No versions are saved, and your files are not touch, unless you run a git yourself. This makes git relatively safe. Nothing happens in the background without you knowing. If you delete the .git directory, it's as if it was never made.

Notice how easy this is. You should be doing it for every project.

Adding initial files

  • Git doesn't automatically track anything. You have to tell it which files are important (to track them).

  • Use git add to make git see and track files.

    1
    2
    $ git add *.py
    $ git add file1.txt dir/file2.txt
    

You have to use git add here, but git add has another use that I am not going to discuss in this tutorial. This is known as "staging" things to the "index". It can be useful, but for now it's an unnecessary complication that you'll learn about when reading other things.

You will usually run git status to check if you forgot anything (next section).

Making your first commit

  • Check what is going on by typing

    1
    $ git status
    
  • After you see everything, run

    1
    $ git commit
    
  • You will be prompted for a message. "Initial commit" is traditional.

git status shows what the current state is. You will see a section for "files staged for commit", "modified files", and "untracked files". "Untracked" is files you have not git add``ed yet.  "Modified" is tracked files which you have edited since the last commit.  "Staged" is files you run ``git add on but not yet committed. If you do this, you can use git diff --cached to see the diff.

Terminology

  • Repository: one directory
  • Revision or commit (noun): One version of the files at one
    point in time.
    • Identified by a hexadecimal hash in git, like 526b2f9a.
  • Commit or check in (verb): The recording of one new point in history.
  • Patch or diff: changes between one version and another.
  • Parent: In git, the commit before the current one.

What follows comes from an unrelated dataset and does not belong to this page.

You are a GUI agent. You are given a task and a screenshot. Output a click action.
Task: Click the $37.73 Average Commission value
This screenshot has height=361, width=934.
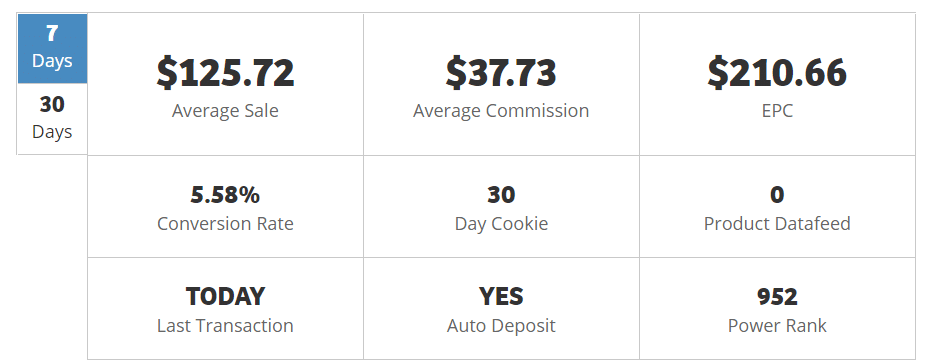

Regular work flow: edits and status

This is what you do on normal working days:

  • Make changes to your project

  • Use git status to see what is changed / what is added and waiting to be committed.

    1
    $ git status
    
  • Make a file called .gitignore and put patterns of things you want to ignore.

    *.o
    *.pyc
    *~
    
  • This makes the "git status" output more useful and you generally want to keep your ignore file up to date.

Status tells you what you have edited since the last commit. If it shows nothing, then you can be happy: everything is committed.

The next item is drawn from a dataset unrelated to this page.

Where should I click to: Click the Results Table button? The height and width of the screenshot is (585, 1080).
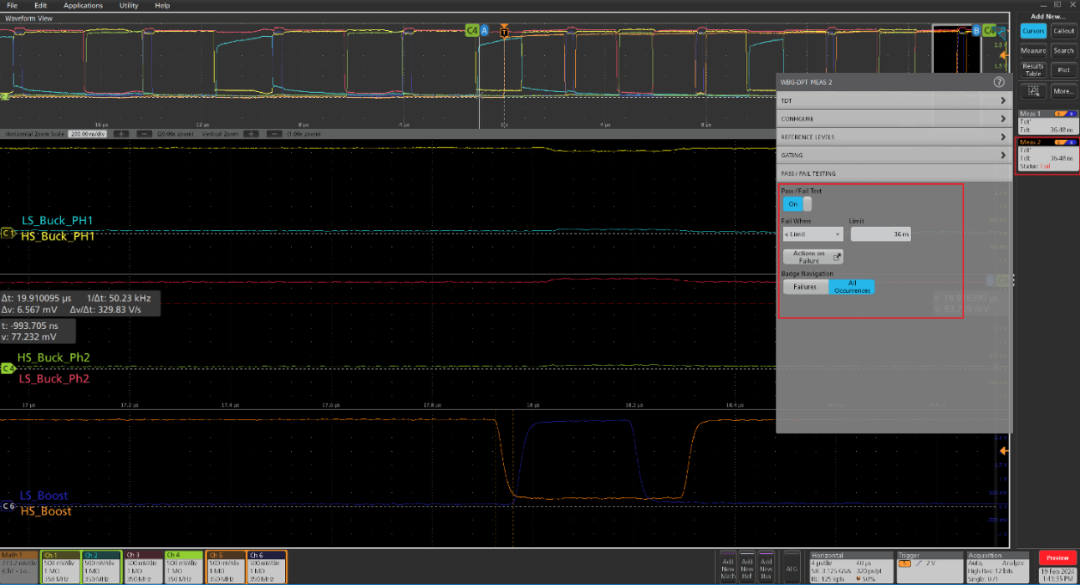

I should really emphasize how important the .gitignore file is! It seems minor, but clean "status" output will really make git much more usable. .gitignore can be checked into version control itself. You can also use a ~/.gitignore file in your home directory.

Regular work flow: check diffs

  • Check diffs to see the exact changes.

    1
    2
    $ git diff
    $ git diff --word-diff=color
    
  • This shows you the exact edits you have made since the last commit.

  • Gives you another chance to check yourself.

Why should you look at diffs? First, and most importantly, it lets you check yourself. You can see all changes you have made since your last checkpoint (commit), to see if it makes sense when put together. This may be a bit of extra work, but it is very important for good development practices.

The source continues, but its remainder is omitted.